TOKYO: Coca-Cola collaborated with a UK tech startup to gain more effective research findings, but the brand’s agile consumer insight collaboration offers other brands a model for early stage investment outside of their typical remits.

Lynette Davis first encountered UK startup ZappiStore, a company that offered automated research services for testing creative, at an ESOMAR conference. Coke’s head of insights in the South Pacific, Davis was struck by ZappiStore’s offer of same-day analysis for a far lower fee than any other offer on the market according to a report from Campaign Asia.

In part, the development was a response to a company-wide decision to test each piece of its brand advertising and score awareness, brand equity and competitive advantage, Hisae Endo, group manager of knowledge, strategy and insights at Coke Japan, told the magazine.

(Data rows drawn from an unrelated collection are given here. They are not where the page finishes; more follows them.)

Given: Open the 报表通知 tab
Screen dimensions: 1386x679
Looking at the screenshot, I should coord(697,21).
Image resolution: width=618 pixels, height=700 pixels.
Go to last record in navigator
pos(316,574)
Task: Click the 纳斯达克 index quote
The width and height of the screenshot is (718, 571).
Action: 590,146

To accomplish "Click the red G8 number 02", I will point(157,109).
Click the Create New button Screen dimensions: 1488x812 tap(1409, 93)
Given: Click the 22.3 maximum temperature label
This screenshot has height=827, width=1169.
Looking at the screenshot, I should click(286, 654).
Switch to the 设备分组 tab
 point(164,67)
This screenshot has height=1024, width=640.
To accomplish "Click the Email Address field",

A success, Endo continued, with the automated research allowing Coke to test “more outcomes and speed while keeping the total research budget under control.”

Crucial to the project was bringing the startup’s agility into the partnership. “Startup culture has the advantages of agility and flexibility, and collaborating with [ZappiStore] was inspiring to us,” Endo said.

She also noted that the partnership offers a potential path for other big brands to onboard agility, though she cautioned that there is no one playbook. "There is value and potential that cannot be tapped by simply waiting for a packaged solution", she said.

Neither is there a single polished offer, she added, though that too can be a positive as the bigger brand “might fail to notice opportunities to create new ideas and solutions” identified through the interaction. In comparison, she said, creating something bespoke “takes effort and patience”.

In an article in Harvard Business Review last year, the idea of big brands and startups collaborating was discussed in detail, with regards to the smaller, younger companies’ advantage over established brands. Eddie Yoon and Steven Hughes noted startups’ knack for “detecting and unlocking emerging and latent demand.”

In contrast, “big companies often end up launching things they can make, not what people want.” What brands can offer to startups, however, is assistance and stability to an otherwise volatile field of business. Yoon and Hughes suggest that early stage funding and later stage M&A assistance could be the most fruitful point of interaction for brands.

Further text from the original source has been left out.